* **Work instructions**
Every line below from the one containing "You are a computer-use" through the one containing "Instruction: Disable the" must be transcribed exactly. Omit all lines outside that stretch.

* **Records for processing**
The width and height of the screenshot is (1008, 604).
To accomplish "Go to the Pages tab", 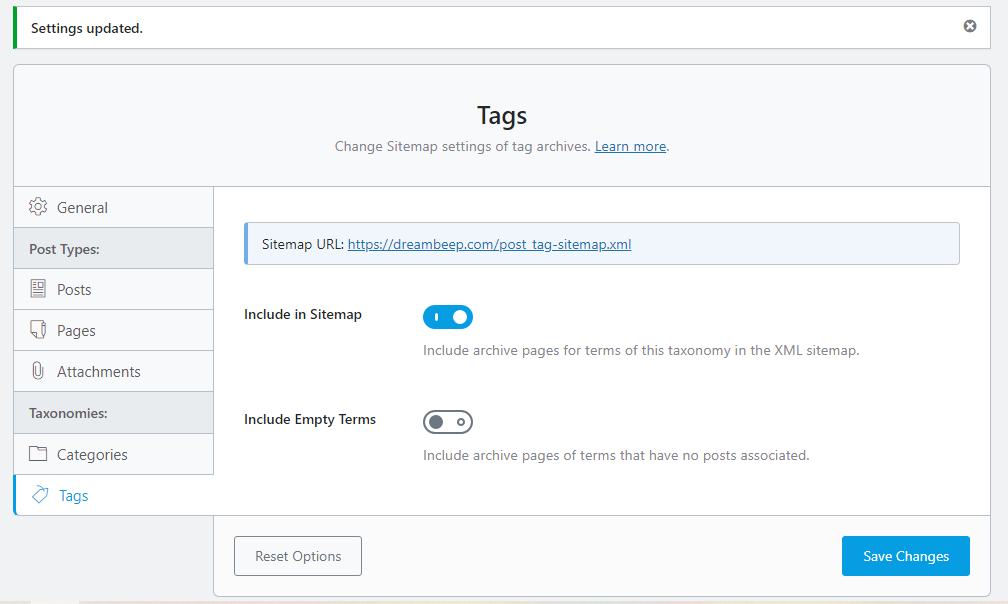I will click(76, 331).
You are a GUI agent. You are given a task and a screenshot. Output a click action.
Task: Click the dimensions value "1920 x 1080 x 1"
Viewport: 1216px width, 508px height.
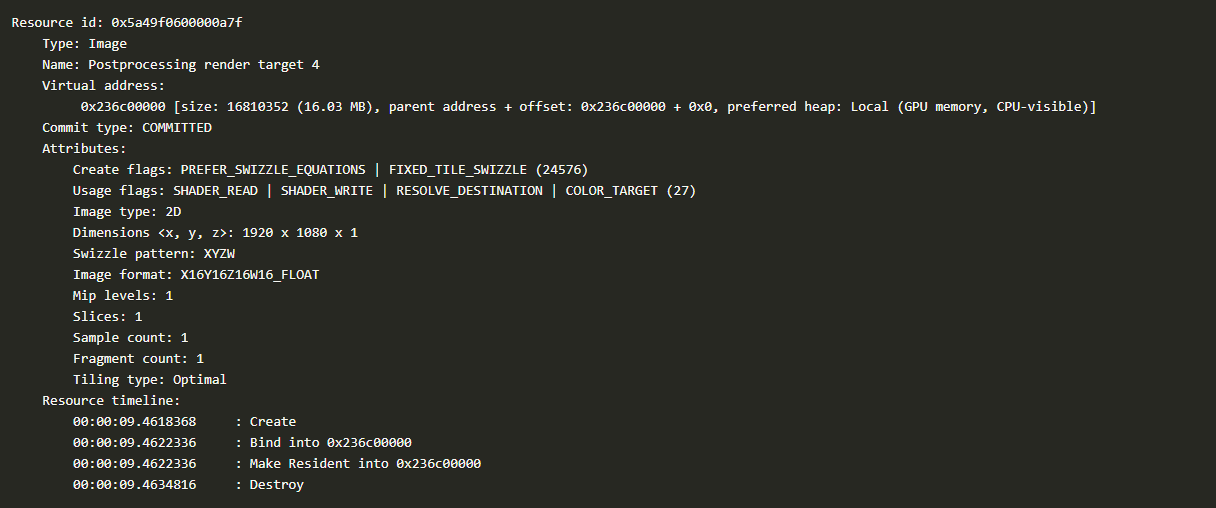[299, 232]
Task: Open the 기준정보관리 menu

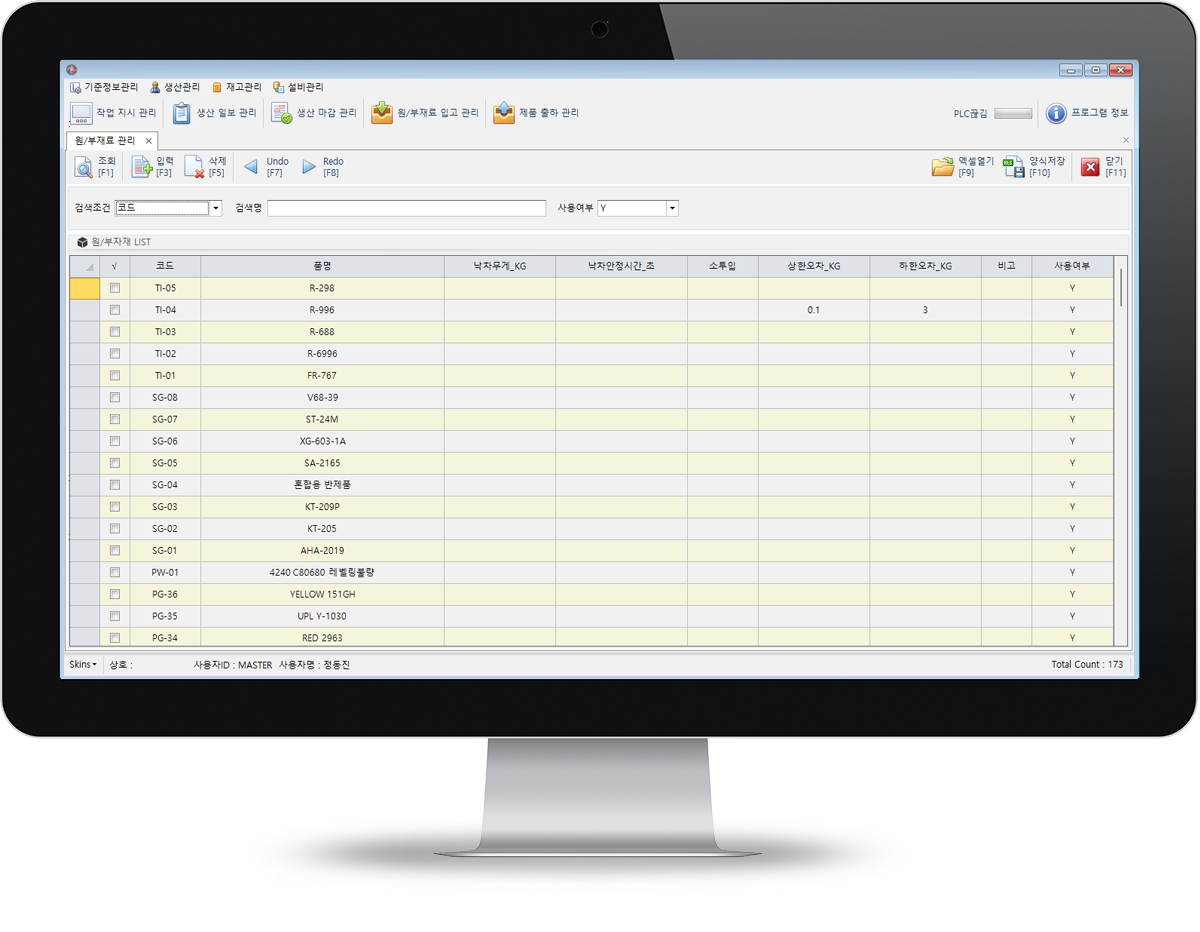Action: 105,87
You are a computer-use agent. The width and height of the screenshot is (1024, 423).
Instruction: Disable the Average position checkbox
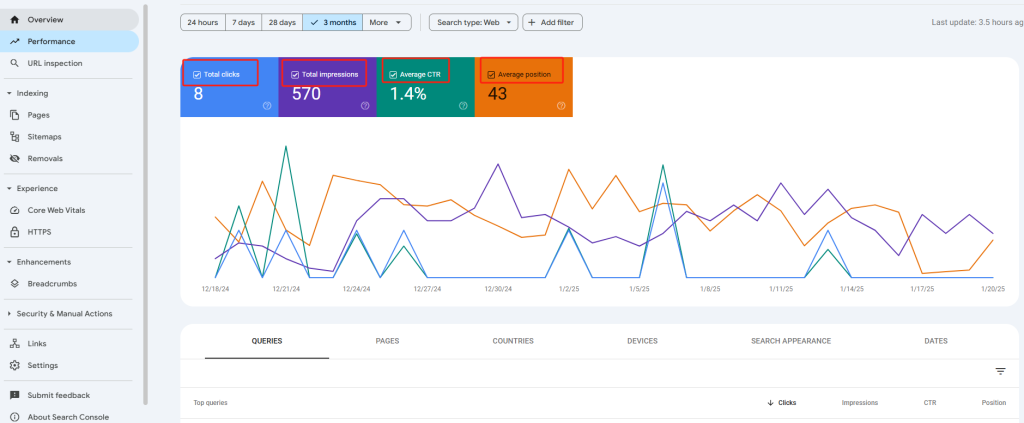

--

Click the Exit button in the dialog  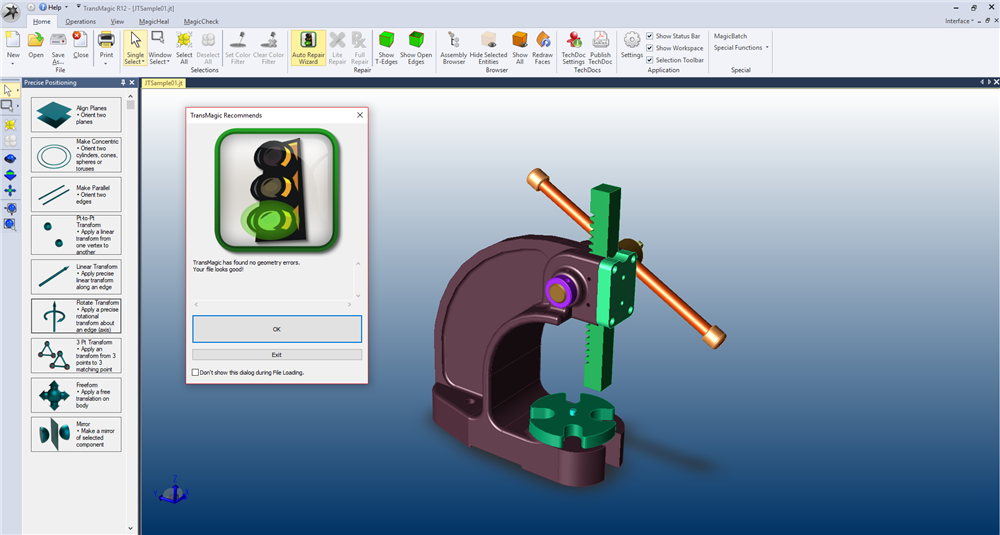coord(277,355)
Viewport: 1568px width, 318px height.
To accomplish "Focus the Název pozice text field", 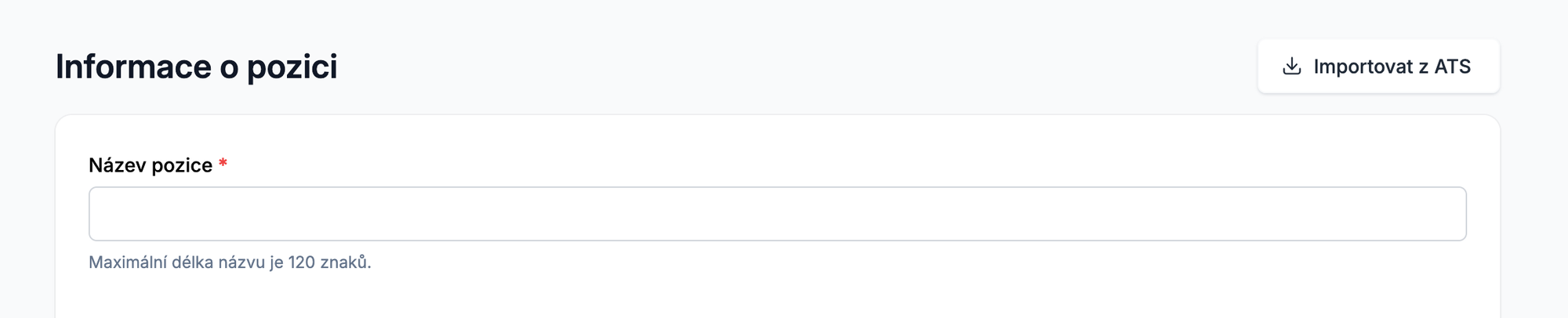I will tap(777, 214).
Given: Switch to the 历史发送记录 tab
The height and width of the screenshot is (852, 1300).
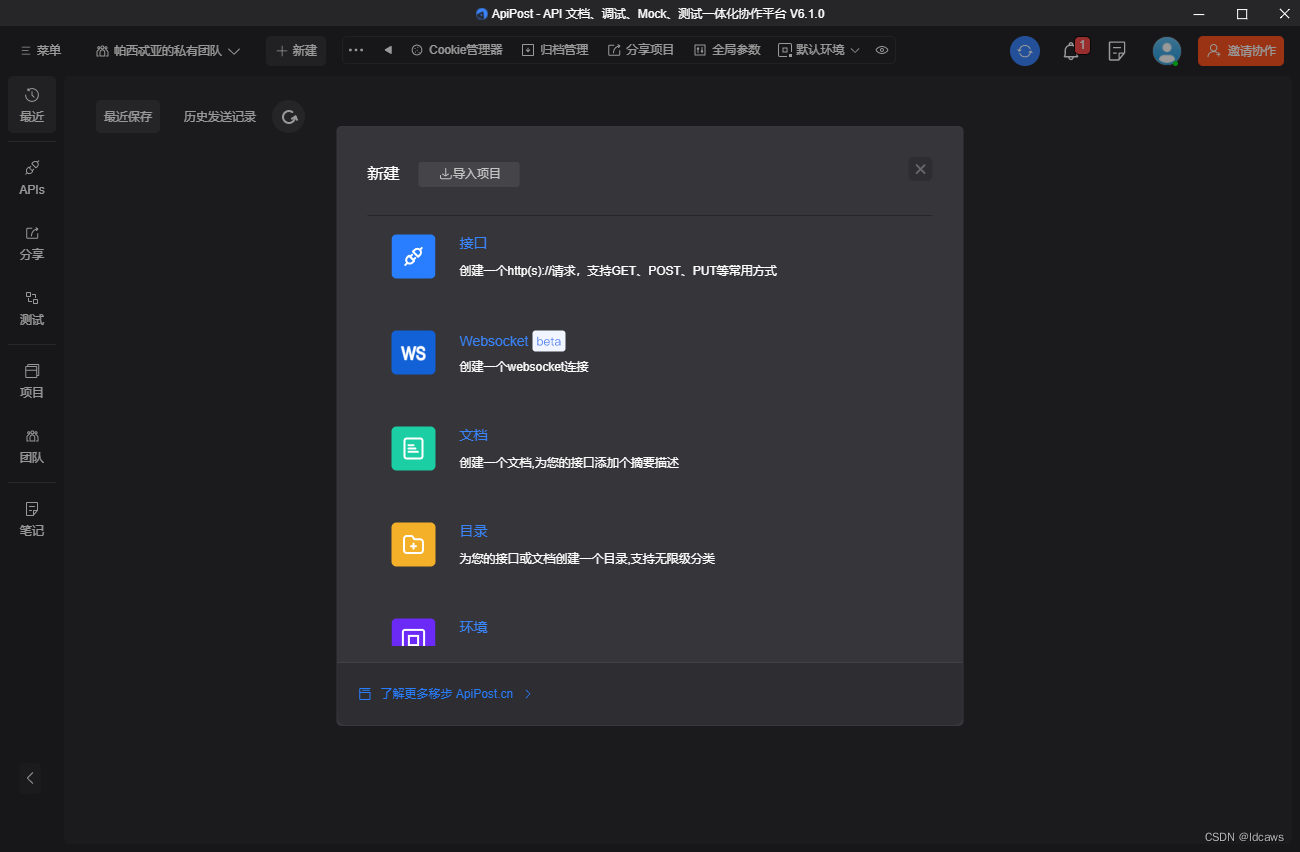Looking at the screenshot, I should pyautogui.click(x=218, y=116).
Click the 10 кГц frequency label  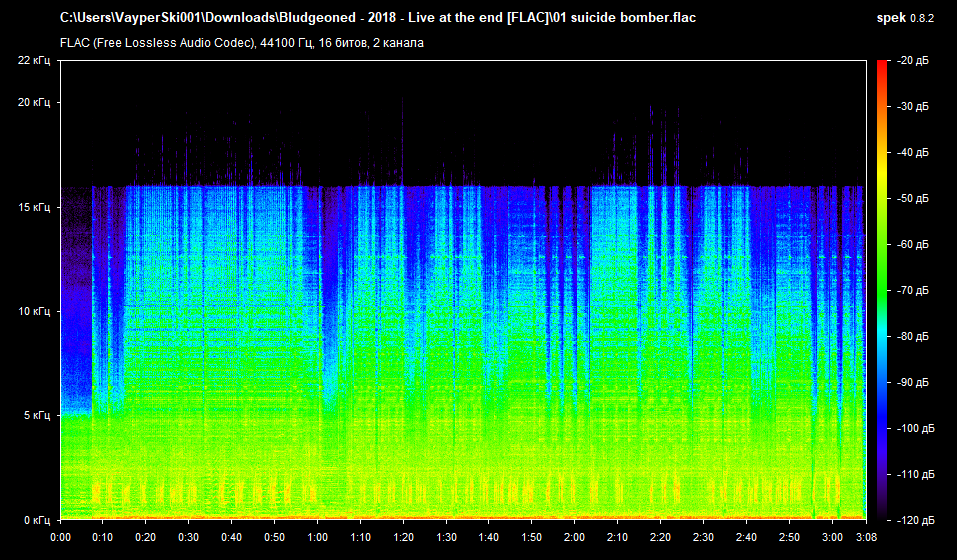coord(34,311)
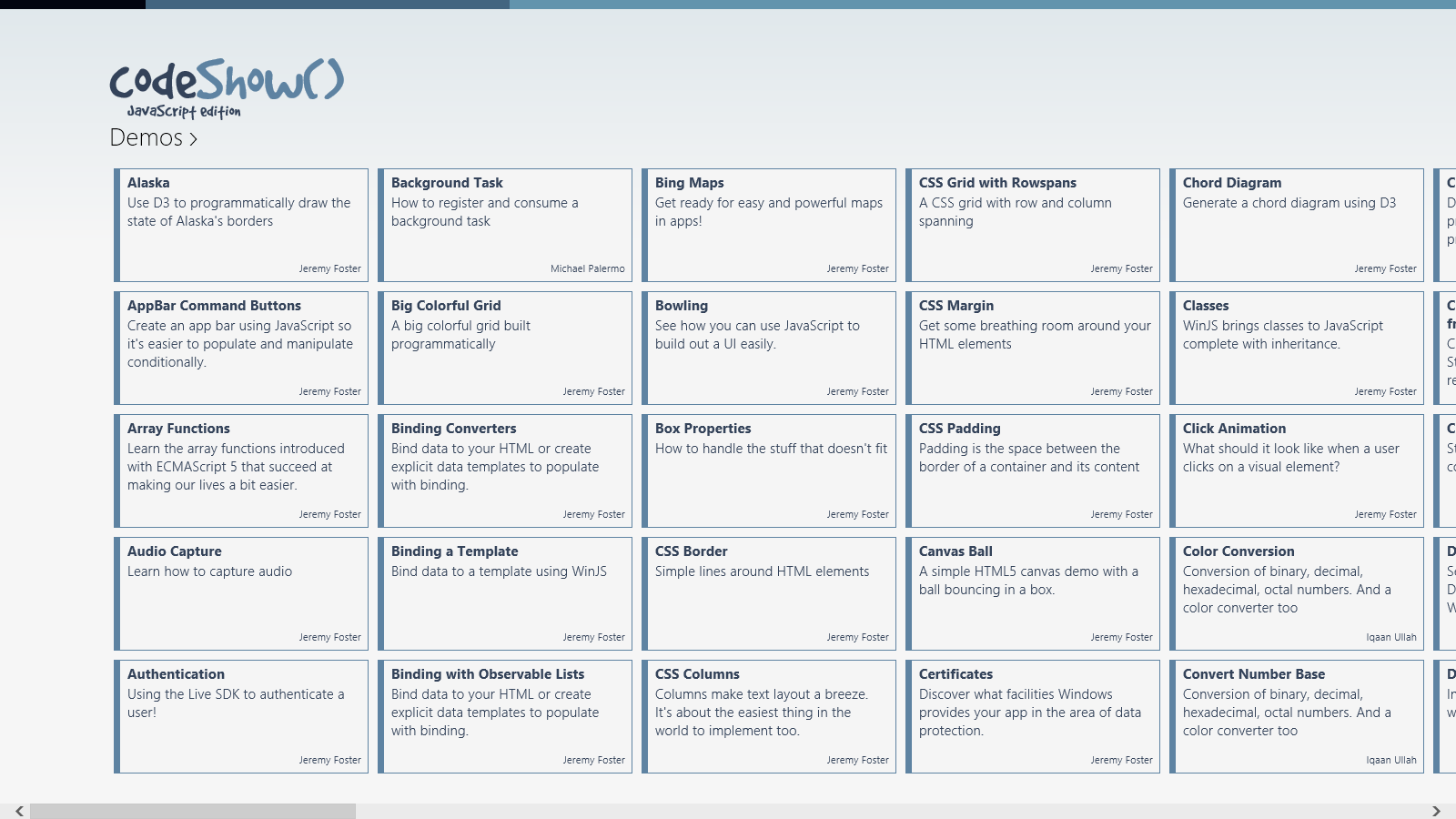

...

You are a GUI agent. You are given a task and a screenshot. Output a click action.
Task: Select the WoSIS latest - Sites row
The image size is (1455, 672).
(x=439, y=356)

* **Result of this exercise**
You are a computer-use agent. The width and height of the screenshot is (1024, 423).
Instruction: Disable the Average position checkbox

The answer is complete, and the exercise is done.